With meat consumption in developing economies rising rapidly, a global rise in temperatures cannot be averted if a high-meat diet becomes the norm. The authors have called for policy changes to reduce meat production and consumption.
They recommend public awareness and effective government leadership to tackle unsustainable meat consumption, which is a necessity and a key opportunity for win-win policy-making.
Awareness will have to be created through information disseminated by trusted sources like the government, which should come out with policy interventions as well, the team found during the public survey.
However, the UK government has made it clear that it will not tell people what to eat or what to skip.
"People should make their own decisions around the food they eat. Achieving the net-zero target is a priority, and whilst food choices can have an impact on greenhouse gas emissions, well-managed livestock also provide environmental benefits such as supporting biodiversity, protecting the character of the countryside, and generating important income for rural communities," said a government spokesperson.
Followers of a vegan diet don't eat any animal products. That includes meat, fish, and dairy products like cheese and milk. Many vegans also cut honey from their diet because it is made by bees, although this is a point of contention for some.
What do the other studies say?
A similar study conducted in 2012 revealed that eating less meat and recycling waste would rebalance the global carbon cycle and help tackle global warming.
Researchers from the University of Exeter warned that if people do not cut their meat consumption, the planet is headed for disaster.
By 2050, a "high-meat, low-efficiency" scenario would add 55 ppm of carbon dioxide to the atmosphere, whereas a "low-meat, high-efficiency" approach with carbon dioxide removal could remove 25 ppm, it said.

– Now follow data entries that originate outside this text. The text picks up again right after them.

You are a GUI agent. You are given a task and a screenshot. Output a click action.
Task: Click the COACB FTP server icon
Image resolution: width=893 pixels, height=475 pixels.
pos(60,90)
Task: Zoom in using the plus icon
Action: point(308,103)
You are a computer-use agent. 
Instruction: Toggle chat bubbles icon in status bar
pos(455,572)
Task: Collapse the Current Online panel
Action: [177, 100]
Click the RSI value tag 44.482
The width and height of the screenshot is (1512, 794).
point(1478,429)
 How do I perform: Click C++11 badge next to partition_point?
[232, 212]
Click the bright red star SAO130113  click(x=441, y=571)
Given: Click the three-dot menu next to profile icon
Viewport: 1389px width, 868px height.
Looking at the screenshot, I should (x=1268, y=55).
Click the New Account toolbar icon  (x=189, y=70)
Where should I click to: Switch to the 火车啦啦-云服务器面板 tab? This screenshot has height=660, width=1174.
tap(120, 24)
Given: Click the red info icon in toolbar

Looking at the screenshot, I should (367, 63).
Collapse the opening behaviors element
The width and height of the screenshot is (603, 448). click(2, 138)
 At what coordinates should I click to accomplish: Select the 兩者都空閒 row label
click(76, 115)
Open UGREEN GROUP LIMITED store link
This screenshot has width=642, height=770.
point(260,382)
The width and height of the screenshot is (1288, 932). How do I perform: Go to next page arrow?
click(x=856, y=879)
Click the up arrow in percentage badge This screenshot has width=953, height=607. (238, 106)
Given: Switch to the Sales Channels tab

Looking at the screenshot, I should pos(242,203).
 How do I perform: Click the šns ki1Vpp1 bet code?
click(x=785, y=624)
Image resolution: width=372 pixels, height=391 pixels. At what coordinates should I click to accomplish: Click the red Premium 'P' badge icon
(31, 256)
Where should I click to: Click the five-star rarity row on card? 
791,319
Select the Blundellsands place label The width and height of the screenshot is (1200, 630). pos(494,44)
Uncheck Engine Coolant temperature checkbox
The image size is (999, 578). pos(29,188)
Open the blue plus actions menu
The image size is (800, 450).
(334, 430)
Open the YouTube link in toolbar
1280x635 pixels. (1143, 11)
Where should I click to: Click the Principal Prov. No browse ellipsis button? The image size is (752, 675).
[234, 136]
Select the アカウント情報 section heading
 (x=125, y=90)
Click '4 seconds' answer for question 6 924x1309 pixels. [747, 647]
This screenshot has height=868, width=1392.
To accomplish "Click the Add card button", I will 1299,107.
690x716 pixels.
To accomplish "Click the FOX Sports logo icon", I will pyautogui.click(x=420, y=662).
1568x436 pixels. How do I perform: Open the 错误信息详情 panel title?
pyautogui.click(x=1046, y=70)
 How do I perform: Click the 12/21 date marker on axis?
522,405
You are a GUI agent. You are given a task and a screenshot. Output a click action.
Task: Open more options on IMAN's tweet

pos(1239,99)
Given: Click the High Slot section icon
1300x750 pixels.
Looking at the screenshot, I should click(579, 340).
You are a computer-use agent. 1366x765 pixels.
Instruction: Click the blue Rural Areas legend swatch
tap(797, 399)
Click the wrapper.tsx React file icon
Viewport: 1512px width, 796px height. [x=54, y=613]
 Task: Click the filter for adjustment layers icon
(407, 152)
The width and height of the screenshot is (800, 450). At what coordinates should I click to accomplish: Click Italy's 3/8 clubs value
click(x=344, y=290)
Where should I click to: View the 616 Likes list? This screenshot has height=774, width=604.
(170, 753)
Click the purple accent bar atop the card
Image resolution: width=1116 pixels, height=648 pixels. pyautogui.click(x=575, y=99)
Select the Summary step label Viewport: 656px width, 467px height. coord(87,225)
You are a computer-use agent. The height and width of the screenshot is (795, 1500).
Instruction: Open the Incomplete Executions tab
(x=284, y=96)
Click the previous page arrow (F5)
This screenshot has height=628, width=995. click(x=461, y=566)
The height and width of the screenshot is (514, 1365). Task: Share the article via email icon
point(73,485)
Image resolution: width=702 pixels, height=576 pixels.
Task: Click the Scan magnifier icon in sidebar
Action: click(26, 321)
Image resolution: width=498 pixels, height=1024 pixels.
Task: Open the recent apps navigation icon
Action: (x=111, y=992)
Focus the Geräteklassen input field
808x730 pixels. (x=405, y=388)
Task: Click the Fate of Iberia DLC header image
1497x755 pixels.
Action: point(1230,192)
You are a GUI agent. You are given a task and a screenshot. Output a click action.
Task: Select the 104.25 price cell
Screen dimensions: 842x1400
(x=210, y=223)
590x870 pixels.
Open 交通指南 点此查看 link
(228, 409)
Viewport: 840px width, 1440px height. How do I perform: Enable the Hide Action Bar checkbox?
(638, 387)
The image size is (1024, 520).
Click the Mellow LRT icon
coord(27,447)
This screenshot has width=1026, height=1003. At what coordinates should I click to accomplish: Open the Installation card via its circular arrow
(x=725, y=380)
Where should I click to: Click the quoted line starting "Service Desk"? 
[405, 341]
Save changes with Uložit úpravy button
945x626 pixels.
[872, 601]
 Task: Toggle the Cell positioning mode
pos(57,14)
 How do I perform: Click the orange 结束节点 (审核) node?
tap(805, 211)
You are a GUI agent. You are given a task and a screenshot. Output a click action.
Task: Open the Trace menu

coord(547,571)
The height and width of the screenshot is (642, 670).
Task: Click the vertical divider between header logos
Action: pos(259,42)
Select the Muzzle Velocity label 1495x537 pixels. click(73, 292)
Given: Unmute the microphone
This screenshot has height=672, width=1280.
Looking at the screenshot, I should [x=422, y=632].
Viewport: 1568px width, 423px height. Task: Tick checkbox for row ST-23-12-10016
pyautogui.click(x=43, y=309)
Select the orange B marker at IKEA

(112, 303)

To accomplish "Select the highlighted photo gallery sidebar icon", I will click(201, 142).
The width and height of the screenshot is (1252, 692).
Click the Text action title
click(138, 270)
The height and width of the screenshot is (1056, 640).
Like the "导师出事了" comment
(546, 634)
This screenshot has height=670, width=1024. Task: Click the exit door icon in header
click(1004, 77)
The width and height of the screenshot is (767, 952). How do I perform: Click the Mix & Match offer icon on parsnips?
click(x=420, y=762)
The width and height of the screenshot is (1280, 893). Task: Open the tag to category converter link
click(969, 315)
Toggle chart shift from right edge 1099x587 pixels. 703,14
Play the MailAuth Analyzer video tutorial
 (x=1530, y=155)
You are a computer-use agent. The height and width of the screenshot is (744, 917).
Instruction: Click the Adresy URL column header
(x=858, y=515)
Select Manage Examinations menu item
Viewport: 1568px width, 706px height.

A 25-ppm reduction could mean we avoid exceeding the two-degree rise in global temperatures that is now widely accepted as a safe threshold.
Another study conducted by Chatham House and Glasgow University claimed that reducing meat consumption worldwide to moderate levels could be the trick to checking global warming and keeping it below the 2°C threshold.
Not only will reduced meat consumption decrease global warming, but it will indirectly benefit the health of consumers as well. In industrialised countries, the average person is already eating twice as much meat as is deemed healthy by experts. This is contributing to the rise of obesity and diseases like cancer and type-2 diabetes.
The World Health Organisation has shown that the consumption of processed meat causes colorectal cancer while eating red meat is "probably carcinogenic to humans."